CAPPA ~ Childbirth And Postpartum Professional Association will host a FREE Childbirth Conference on November 3 & 4, 2001 in Birmingham, Alabama at UAB. This conference is FREE to all CAPPA members.

Don't miss this great opportunity to hear dynamic speakers such as Marsden Wagner, Polly Perez and others!

To join CAPPA and attend for free, visit the CAPPA web site at or call toll free 1-888-548-3672

Question of the Week Responses

Q: What are midwives doing when women test positive for group beta strep in pregnancy? What protocols are midwives implementing at the birth and postpartum?

- Anon.


A: We are testing all our clients at 28 wks for GBS, treating with ampicillin when positive results are returned, and also treating with ampicillin IV in labor (2 grams every 4 hrs). We decided to treat at 28 weeks because of the association with PROM and PTL and in labor to help prevent neonatal infection.

- Tanya Tanner, CNM


A: We offer screening to every woman at 37 weeks. The discussion/informed choice information begins much earlier--usually about 34-35 weeks because there are so many choices and so much information. We offer women three choices: test/don't test; treat/don't treat based on test results; treat based on risk factors.

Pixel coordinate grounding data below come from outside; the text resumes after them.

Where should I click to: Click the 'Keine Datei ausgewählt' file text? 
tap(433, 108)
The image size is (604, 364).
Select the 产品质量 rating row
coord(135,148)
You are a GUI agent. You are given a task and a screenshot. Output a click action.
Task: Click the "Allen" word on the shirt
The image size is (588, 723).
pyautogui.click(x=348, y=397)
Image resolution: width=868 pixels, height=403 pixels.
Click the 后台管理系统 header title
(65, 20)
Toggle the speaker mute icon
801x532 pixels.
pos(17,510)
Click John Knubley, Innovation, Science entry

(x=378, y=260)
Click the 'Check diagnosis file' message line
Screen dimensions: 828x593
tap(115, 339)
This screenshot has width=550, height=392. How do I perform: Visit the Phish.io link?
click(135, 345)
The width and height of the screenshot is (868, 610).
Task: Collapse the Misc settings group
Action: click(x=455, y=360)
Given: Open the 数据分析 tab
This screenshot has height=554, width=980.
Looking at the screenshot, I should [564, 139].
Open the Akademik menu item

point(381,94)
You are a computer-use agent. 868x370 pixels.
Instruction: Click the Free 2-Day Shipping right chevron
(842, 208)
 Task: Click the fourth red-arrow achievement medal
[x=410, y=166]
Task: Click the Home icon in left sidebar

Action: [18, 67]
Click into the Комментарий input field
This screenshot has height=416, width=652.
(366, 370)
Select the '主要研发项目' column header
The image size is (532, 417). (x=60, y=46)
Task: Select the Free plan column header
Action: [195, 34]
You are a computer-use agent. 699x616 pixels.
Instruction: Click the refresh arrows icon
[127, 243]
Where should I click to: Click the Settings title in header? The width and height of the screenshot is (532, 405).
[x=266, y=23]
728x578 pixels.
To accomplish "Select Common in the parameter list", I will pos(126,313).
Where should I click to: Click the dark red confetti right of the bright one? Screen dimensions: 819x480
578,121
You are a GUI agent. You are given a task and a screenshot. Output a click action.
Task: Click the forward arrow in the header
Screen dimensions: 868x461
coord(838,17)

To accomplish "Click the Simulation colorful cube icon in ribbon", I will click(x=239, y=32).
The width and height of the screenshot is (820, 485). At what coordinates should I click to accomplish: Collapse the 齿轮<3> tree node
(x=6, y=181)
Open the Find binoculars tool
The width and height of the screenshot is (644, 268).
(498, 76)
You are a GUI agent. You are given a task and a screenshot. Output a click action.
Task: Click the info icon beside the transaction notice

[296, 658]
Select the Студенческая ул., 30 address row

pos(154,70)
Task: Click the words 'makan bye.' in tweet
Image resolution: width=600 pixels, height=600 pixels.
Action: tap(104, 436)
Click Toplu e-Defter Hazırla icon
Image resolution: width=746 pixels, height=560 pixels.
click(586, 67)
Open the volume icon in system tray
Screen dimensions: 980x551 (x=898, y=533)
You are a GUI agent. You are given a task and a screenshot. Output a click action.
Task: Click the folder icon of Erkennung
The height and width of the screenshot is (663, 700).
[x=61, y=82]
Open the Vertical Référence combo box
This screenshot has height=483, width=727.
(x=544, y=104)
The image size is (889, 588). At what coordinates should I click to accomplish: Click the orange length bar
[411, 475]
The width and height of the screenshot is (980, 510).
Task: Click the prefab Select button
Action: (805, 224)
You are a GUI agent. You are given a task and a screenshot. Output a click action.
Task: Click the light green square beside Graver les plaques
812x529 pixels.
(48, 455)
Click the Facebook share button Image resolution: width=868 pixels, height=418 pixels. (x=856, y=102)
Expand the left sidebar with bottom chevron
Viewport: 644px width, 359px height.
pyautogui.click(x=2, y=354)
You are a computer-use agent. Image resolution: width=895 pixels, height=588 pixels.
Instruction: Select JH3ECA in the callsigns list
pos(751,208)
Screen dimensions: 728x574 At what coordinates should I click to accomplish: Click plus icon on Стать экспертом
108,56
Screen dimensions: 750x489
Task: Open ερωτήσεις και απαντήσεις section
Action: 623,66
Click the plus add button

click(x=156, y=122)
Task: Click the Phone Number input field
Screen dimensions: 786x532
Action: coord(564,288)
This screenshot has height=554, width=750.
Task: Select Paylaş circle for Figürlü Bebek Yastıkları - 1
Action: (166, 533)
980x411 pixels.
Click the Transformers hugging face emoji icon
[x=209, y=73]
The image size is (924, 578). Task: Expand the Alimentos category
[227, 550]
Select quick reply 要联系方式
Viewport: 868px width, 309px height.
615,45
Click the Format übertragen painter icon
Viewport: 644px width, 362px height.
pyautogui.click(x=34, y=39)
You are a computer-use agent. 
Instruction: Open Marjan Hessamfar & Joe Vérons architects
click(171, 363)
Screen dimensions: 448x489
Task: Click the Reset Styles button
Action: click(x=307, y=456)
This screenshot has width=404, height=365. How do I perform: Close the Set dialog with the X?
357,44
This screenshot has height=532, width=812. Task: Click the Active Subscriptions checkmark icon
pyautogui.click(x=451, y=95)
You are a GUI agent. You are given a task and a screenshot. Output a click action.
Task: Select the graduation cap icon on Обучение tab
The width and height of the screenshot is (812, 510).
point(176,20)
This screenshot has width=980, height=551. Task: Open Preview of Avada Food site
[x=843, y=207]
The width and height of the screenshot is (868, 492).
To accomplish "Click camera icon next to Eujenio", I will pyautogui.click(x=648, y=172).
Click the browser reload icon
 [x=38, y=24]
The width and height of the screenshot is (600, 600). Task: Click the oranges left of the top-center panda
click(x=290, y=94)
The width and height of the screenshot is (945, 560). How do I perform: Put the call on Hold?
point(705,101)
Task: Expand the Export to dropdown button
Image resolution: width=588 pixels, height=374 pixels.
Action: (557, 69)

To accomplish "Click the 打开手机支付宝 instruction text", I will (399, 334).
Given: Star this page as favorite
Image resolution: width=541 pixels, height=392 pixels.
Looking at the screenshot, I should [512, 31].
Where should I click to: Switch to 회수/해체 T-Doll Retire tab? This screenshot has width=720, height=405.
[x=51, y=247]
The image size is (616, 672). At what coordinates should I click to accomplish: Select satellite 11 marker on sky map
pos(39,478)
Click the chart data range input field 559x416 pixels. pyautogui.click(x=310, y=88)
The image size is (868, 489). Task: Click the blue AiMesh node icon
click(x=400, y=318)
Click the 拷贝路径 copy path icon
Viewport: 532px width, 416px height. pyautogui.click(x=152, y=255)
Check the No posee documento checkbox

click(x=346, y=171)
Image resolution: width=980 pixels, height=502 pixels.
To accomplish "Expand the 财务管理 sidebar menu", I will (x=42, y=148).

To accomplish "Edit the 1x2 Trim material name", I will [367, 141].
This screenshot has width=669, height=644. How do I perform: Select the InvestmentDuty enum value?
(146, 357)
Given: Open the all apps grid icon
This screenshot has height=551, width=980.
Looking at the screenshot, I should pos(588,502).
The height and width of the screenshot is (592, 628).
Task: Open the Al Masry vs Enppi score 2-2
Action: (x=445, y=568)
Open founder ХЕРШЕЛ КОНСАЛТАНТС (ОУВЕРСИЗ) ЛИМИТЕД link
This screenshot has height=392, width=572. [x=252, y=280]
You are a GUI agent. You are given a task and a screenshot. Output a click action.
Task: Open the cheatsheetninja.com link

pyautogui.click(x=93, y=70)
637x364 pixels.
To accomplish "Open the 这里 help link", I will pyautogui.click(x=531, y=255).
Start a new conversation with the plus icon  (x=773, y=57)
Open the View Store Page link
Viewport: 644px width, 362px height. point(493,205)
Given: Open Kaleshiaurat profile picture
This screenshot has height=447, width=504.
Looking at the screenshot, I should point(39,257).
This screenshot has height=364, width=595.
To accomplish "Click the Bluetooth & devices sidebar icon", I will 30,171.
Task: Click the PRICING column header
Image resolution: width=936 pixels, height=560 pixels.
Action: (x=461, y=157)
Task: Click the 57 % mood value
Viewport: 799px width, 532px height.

When women are given all the information we have and take responsibility for their own choices, about 50% of our clients choose to be screened. Those who are screened generally agree to be treated with IV antibiotics in labor if they are GBS positive. Those who don't screen generally agree to be treated with IV antibiotics in labor if they develop risk factors. The risk factors identified with the CDC are: fever in labor, prolonged rupture of membranes, previously affected baby (which thankfully has never applied to us) and GBS as the causative organism for a UA.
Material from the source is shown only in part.